Select Grouped and Aggregated Data with SQL

Tyler Clark
InstructorTyler Clark
Share this video with your friends

Social Share Links

Send Tweet

Another powerful SQL skill is understanding how to group rows together by column values. Once the data is grouped together, it can be difficult to understand how to actually work with the groupings. In this lesson, we will use the group by clause, as well as the count, sum, avg, min, and max aggregate functions.

Counts with create date and first name example:

SELECT u.total, u.create_date, first_name 
FROM Users us 
INNER JOIN (SELECT count(create_date) AS total, create_date 
   FROM Users
   GROUP BY create_date) u ON u.create_date = us.create_date;

Min create date with first name example:

SELECT create_date, first_name 
FROM Users 
WHERE create_date = (select min(create_date) FROM Users);

Aggregate functions:

https://www.postgresql.org/docs/9.5/functions-aggregate.html https://dev.mysql.com/doc/refman/8.0/en/group-by-functions.html https://docs.microsoft.com/en-us/sql/t-sql/functions/aggregate-functions-transact-sql https://docs.oracle.com/database/121/SQLRF/functions003.htm

Instructor: [00:00] Our users table currently has four rows of data.
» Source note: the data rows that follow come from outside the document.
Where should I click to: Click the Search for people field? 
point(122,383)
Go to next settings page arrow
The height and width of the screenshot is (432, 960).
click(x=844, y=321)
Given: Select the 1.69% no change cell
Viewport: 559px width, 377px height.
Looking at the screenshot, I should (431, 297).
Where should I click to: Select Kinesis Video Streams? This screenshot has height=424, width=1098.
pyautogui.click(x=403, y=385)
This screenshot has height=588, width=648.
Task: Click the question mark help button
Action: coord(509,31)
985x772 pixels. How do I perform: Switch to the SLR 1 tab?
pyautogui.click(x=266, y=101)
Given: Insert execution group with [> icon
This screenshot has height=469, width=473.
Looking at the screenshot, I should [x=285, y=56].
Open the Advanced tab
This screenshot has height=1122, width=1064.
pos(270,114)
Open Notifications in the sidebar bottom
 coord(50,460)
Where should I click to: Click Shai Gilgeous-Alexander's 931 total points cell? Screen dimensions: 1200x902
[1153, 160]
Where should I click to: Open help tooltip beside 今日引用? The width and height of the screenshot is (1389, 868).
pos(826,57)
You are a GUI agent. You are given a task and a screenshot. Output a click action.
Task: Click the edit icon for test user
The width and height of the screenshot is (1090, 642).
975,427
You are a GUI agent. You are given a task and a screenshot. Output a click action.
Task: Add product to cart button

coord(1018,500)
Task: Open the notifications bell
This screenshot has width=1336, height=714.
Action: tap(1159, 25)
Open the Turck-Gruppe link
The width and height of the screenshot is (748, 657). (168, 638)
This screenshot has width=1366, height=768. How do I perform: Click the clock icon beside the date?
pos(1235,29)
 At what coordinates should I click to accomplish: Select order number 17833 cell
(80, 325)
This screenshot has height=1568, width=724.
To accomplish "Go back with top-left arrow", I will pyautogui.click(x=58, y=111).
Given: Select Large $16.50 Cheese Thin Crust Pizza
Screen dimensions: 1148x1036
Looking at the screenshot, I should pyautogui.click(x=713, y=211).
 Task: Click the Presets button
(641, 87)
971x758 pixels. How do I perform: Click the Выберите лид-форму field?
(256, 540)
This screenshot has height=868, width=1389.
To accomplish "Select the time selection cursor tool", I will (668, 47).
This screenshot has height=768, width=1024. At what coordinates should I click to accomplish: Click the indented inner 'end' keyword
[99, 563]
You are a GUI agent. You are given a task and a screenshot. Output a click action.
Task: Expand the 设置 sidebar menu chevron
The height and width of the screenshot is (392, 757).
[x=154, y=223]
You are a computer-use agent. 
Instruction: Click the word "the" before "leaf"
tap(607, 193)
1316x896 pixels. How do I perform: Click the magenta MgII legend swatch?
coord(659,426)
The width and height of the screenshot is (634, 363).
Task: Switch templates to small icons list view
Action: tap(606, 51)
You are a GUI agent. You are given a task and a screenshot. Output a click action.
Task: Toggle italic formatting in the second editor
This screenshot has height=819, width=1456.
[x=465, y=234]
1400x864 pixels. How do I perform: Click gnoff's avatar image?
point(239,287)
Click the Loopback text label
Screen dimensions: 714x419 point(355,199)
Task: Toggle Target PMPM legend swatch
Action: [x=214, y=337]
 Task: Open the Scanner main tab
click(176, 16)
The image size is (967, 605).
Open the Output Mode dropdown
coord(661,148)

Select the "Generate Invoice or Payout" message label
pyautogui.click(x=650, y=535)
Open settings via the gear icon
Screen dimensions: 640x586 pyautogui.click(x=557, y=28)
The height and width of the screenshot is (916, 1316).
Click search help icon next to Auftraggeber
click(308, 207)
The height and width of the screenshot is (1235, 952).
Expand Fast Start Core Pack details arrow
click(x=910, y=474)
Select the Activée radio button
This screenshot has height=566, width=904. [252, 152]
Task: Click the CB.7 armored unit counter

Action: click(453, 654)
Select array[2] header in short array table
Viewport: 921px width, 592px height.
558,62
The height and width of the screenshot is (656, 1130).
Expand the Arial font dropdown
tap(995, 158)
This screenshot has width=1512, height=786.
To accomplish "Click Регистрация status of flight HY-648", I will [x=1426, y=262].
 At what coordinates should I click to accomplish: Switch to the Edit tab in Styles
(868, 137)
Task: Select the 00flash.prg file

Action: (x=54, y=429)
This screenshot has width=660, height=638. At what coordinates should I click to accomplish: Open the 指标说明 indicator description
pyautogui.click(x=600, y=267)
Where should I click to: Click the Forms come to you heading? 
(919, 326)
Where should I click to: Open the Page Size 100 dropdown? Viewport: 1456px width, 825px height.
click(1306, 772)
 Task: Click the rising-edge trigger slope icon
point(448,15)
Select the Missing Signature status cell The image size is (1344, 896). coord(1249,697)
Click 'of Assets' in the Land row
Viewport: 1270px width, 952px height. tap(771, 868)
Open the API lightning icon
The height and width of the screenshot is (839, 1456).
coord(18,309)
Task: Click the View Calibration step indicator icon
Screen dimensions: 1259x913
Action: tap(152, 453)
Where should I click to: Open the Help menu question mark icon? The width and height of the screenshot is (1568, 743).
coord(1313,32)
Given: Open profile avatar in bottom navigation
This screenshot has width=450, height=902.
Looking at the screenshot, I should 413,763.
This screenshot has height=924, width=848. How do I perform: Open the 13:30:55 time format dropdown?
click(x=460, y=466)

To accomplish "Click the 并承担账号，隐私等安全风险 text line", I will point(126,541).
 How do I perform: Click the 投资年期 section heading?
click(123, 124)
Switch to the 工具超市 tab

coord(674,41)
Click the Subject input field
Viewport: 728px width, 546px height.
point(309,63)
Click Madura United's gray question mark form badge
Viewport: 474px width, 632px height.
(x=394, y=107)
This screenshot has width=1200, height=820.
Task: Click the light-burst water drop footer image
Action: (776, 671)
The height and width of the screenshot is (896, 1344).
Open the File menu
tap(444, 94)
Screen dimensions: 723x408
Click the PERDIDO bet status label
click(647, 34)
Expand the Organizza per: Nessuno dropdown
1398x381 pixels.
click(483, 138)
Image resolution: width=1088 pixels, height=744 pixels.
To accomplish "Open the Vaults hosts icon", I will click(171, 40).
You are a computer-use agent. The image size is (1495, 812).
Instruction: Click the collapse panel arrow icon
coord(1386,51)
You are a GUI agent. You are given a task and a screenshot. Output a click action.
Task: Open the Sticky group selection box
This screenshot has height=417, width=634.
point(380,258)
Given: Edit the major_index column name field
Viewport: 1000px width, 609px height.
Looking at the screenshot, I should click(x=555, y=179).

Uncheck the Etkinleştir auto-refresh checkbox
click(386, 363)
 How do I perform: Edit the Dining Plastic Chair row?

We've got a Tyler, Debbie, Mary, and Patrick. They each have unique user handles, but two of them share the same create date, 2019 January 10th. One has one in 2019 and the other is February 1st of 2019.

[00:17] When we select out data, I want to be able to group common column values together. For instance, I want to get a count of shared create dates. The group by clause does exactly what you would assume. It combines the rows returned from the select statement into groups.

[00:32] This is telling us that there are three groups of rows. Even though there are four rows in our users table, since we're grouping by create date, and two rows share the same value, we get three groups. Just to show both sides, when none of the rows share, let's say, a user handle, we'll get those four rows.

[00:51] Just seeing the count isn't really helpful, because we don't know which create dates are actually shared. Let's pull that out as well inside of our select statement. Now we know that the January 10th date is the one that has two rows grouped together. Let's also pull out the first name column values as well.

[01:09] As you can see, we're getting an error. This is telling us that the first name column needs to be added to the group by in order to pull this out. Remember, our rows are being grouped together by create date.

[01:20] Because more than one row can be in a group, as in our January 10th example, our database doesn't know which first name value to pull out of the grouping, which is why we're getting this error.

[01:32] If we add first name to the group by, we no longer get this error, but instead get all four rows back. This is because our group by is now looking to create groups that share create date and first name. Because none of our rows share these two columns, we get all four rows out.

[01:50] Keeping this mentality of grouping in mind, most SQL databases have built-in aggregate functions. For example, if we wanted to find what the lowest value create date was within our table, we'd use the min function.

[02:03] Aggregate functions are closely related to grouping operations like group by, which is why we'll get the same error as we did before when trying to pull out our first name column with the min function.

[02:15] As a side note, if you're curious on how to accomplish the task I talked about in this lesson, I'll post those two queries in the notes to this video. We need to do a little bit more than just group by and aggregate the create date values.

[02:26] Some other common aggregate functions are max, which does the opposite of min, there's sum, which sums up values, and average. Be sure to check the notes to this video for links to popular SQL databases that implement these, as well as their own functions.